## Collected data entries

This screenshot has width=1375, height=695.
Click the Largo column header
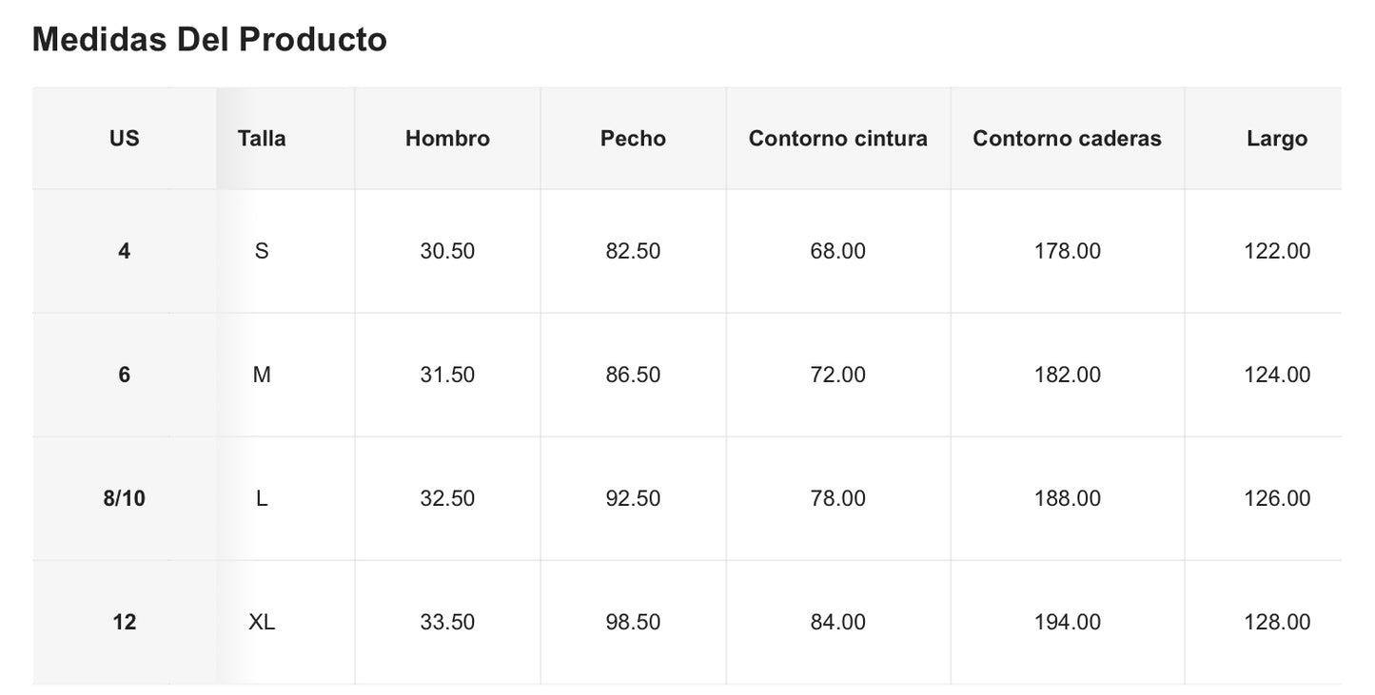pyautogui.click(x=1277, y=139)
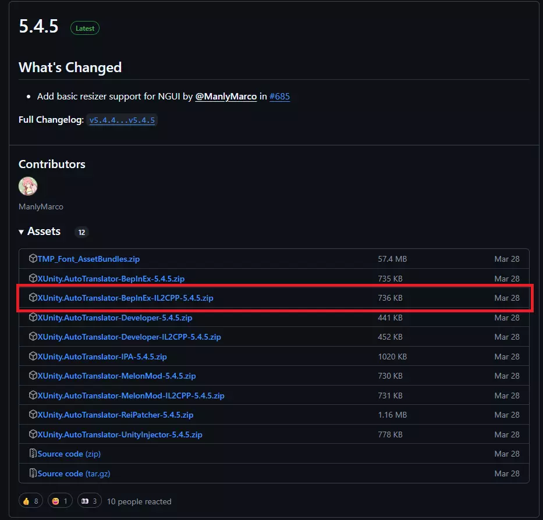The width and height of the screenshot is (543, 520).
Task: Click file-zip icon beside Source code (zip)
Action: click(x=33, y=454)
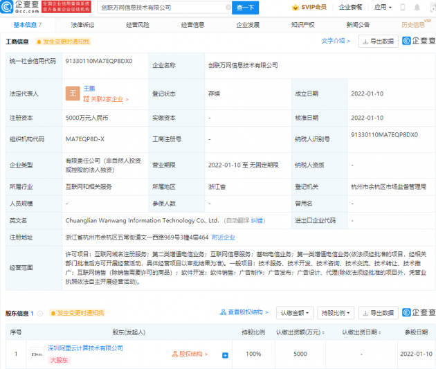
Task: Open the notification bell icon
Action: (x=417, y=8)
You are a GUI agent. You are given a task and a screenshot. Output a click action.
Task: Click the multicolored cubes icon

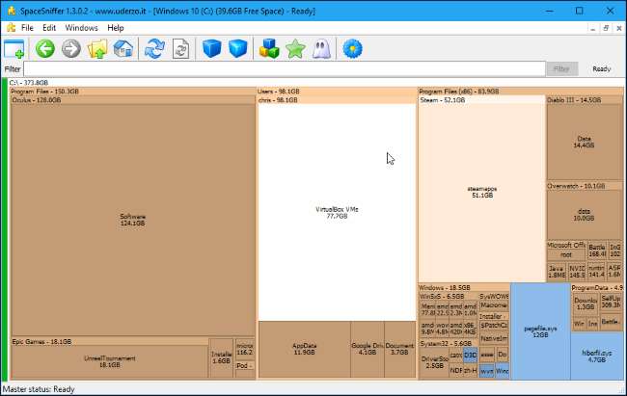(x=270, y=49)
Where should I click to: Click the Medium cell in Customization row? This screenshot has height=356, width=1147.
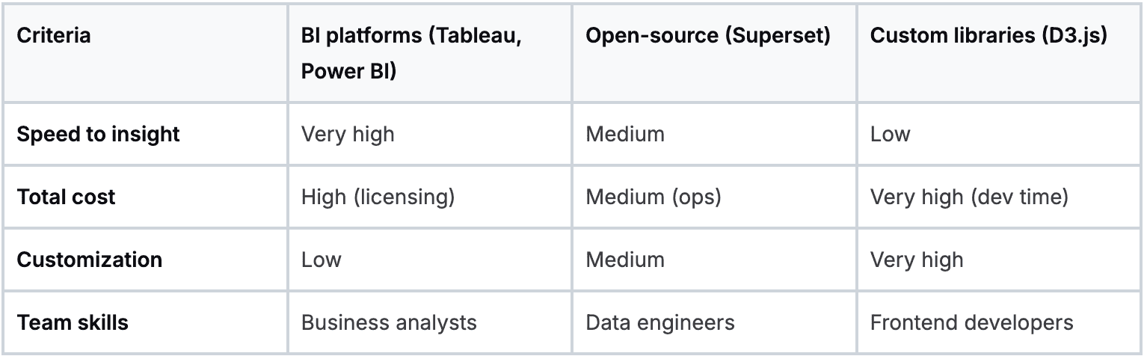625,260
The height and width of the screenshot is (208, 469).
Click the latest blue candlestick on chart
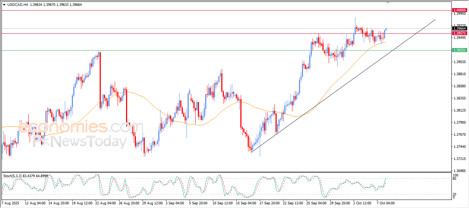point(386,32)
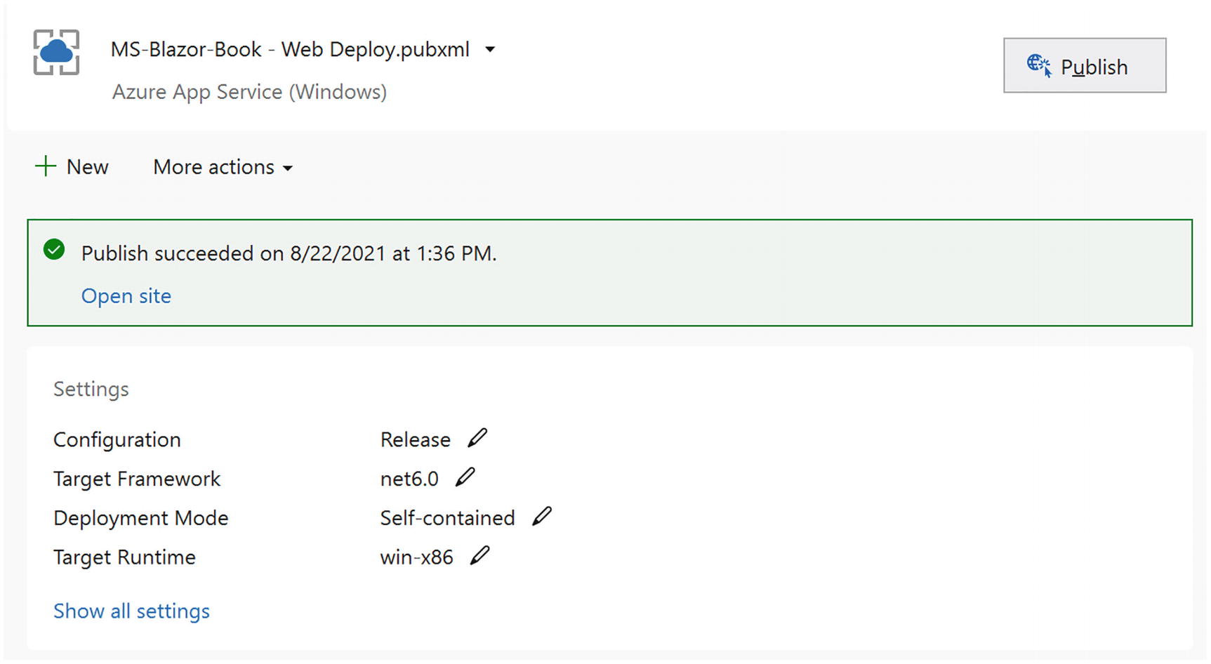The width and height of the screenshot is (1211, 664).
Task: Open the publish profile dropdown arrow
Action: click(490, 50)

## Instructions for the task
The records above must be printed exactly, but the pictures they hold should be omitted.

## Exercise solution
This screenshot has width=1375, height=695.
Click the Largo column header
pyautogui.click(x=1277, y=139)
The width and height of the screenshot is (543, 520).
Task: Click file-zip icon beside Source code (zip)
Action: click(x=33, y=454)
Task: Open the notification bell icon
Action: (x=417, y=8)
You are a GUI agent. You are given a task and a screenshot. Output a click action.
Task: Click the multicolored cubes icon

(x=270, y=49)
Where should I click to: Click the Medium cell in Customization row? This screenshot has height=356, width=1147.
625,260
The height and width of the screenshot is (208, 469).
Click the latest blue candlestick on chart
point(386,32)
The width and height of the screenshot is (1211, 664).
Task: Open the publish profile dropdown arrow
Action: click(490, 50)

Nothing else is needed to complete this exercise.